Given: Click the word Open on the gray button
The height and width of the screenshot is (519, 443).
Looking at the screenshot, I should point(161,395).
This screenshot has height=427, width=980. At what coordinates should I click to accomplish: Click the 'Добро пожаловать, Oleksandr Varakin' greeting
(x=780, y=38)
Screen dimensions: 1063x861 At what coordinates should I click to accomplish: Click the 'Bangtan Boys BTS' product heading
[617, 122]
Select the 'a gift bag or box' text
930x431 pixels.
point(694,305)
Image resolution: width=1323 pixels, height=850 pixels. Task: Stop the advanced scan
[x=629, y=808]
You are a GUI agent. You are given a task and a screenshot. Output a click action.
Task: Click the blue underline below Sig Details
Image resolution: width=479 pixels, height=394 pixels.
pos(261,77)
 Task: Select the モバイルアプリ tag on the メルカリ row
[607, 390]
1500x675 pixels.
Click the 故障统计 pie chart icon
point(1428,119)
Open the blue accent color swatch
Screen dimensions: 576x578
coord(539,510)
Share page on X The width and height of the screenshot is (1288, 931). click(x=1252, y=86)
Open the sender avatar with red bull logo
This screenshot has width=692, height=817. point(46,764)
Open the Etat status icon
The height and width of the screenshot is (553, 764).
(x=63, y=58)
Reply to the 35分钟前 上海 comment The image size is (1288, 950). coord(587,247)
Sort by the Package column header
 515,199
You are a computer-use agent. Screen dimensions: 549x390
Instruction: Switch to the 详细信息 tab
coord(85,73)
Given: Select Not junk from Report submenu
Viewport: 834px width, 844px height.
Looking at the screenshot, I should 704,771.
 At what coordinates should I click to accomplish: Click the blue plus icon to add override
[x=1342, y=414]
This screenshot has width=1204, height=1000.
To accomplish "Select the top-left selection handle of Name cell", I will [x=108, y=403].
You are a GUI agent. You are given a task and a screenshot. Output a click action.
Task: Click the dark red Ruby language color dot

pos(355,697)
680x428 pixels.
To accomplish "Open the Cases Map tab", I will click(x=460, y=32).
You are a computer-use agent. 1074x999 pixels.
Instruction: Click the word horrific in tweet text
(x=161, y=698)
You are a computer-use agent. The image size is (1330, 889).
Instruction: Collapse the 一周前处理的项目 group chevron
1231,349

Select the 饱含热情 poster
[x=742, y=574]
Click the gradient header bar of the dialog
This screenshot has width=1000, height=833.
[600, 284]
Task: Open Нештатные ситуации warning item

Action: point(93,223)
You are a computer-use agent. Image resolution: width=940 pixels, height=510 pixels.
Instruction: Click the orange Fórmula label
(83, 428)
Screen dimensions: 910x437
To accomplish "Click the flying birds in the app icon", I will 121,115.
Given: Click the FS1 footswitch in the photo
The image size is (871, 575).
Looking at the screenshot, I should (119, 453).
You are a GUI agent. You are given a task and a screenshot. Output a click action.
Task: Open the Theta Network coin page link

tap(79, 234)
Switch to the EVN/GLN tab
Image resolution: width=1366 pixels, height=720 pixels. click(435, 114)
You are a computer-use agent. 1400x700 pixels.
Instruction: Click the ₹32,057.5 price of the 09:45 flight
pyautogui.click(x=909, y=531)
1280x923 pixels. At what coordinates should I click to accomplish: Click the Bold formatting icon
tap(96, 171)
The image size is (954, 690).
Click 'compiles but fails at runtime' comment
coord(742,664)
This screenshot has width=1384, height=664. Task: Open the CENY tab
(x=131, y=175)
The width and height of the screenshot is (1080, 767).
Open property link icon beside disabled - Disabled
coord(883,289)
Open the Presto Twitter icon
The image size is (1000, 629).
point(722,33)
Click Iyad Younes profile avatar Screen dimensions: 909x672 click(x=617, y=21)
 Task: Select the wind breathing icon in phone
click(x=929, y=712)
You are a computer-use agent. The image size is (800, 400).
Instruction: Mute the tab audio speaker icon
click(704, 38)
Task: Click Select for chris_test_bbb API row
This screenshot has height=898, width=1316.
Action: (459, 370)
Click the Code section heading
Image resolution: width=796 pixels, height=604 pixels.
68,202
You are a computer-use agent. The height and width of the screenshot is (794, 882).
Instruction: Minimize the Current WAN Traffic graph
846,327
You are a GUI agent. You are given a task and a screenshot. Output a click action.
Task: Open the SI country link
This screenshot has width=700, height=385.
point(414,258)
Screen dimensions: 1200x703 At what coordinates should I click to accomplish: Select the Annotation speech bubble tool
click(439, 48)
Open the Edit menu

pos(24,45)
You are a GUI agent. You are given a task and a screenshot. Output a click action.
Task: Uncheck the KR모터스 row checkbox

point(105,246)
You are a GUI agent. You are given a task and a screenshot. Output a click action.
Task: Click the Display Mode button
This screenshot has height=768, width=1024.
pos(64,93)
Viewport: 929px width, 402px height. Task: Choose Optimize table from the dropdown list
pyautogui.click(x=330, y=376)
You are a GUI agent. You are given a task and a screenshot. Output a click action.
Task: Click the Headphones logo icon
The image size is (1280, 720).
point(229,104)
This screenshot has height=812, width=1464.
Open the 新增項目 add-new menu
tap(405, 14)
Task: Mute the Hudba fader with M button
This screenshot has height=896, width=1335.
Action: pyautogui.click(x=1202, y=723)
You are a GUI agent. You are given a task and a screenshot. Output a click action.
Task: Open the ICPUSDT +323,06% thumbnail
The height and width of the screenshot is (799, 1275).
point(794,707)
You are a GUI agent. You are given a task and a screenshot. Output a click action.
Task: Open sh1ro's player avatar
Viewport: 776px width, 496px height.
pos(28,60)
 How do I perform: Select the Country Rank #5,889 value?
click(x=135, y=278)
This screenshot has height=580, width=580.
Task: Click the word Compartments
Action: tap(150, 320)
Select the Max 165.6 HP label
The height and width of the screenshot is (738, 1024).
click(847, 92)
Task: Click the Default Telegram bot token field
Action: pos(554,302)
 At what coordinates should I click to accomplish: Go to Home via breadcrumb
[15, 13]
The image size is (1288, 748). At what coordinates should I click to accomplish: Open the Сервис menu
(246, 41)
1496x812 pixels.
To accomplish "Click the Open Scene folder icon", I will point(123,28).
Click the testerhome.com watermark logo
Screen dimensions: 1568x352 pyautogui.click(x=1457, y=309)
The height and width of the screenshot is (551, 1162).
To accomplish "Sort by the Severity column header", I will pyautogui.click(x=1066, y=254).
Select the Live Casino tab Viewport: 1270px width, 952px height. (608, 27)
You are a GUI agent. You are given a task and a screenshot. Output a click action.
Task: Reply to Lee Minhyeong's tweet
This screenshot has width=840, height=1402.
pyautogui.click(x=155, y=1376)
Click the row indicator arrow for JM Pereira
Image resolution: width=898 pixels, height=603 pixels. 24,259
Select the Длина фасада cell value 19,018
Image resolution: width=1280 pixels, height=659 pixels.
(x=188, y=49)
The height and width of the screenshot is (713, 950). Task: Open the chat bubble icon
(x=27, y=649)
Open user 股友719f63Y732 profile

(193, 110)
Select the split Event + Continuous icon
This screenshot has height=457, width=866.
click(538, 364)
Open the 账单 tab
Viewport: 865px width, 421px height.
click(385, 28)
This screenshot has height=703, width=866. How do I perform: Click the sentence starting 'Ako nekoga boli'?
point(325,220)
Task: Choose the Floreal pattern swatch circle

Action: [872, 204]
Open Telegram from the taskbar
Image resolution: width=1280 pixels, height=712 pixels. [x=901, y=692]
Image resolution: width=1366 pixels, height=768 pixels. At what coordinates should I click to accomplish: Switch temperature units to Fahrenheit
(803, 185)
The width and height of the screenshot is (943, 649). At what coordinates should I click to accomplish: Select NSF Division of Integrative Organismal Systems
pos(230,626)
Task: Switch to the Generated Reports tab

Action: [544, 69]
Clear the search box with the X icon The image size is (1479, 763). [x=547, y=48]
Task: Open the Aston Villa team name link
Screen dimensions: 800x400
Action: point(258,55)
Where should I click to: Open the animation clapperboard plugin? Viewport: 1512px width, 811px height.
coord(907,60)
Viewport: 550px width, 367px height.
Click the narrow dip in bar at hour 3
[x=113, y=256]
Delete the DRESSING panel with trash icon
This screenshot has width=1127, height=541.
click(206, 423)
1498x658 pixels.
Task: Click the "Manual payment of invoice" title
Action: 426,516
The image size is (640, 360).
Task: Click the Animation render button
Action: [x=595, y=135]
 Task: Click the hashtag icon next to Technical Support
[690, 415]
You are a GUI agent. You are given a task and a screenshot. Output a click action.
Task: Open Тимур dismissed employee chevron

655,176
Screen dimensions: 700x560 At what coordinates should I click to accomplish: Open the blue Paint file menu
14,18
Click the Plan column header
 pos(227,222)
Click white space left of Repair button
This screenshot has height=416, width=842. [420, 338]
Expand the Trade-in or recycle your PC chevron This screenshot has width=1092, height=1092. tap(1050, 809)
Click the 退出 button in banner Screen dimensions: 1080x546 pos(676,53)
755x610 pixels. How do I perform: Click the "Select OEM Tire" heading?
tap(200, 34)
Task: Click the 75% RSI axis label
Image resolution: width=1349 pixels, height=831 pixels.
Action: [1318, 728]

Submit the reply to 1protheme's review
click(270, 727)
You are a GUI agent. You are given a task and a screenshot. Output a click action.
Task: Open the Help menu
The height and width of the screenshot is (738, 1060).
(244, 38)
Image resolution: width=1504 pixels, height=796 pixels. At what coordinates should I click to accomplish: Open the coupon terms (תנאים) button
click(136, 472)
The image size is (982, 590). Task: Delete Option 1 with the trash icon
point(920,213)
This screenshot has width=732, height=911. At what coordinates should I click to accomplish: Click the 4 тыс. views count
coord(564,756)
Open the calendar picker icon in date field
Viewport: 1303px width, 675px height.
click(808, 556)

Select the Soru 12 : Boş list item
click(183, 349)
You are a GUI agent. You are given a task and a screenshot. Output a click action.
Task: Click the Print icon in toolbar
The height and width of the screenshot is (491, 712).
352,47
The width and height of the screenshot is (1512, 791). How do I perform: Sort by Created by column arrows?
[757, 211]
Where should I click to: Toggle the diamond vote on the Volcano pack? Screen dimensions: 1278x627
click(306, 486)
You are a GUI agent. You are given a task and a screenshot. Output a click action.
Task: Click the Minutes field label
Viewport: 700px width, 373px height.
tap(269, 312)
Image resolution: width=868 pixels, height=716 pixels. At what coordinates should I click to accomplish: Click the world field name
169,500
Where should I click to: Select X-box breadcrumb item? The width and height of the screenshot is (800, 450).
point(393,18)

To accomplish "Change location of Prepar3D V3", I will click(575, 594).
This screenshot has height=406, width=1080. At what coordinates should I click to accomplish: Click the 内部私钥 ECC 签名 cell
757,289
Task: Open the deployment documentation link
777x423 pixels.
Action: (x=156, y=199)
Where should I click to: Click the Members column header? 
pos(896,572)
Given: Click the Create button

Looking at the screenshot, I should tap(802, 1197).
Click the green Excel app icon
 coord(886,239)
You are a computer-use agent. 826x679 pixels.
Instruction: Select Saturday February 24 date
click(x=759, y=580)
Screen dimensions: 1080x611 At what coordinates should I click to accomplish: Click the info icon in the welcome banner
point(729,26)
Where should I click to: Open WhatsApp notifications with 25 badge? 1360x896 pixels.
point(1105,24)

• Work instructions:
Within the material above, transcribe exactly the lines that run from the line holding "Instruction: Click the word" through the line holding "Screen dimensions: 910x437".

• Output of the task:
Instruction: Click the word horrific in tweet text
(x=161, y=698)
You are a computer-use agent. The image size is (1330, 889).
Instruction: Collapse the 一周前处理的项目 group chevron
1231,349

Select the 饱含热情 poster
[x=742, y=574]
Click the gradient header bar of the dialog
This screenshot has width=1000, height=833.
[600, 284]
Task: Open Нештатные ситуации warning item

Action: point(93,223)
You are a computer-use agent. Image resolution: width=940 pixels, height=510 pixels.
Instruction: Click the orange Fórmula label
(83, 428)
Screen dimensions: 910x437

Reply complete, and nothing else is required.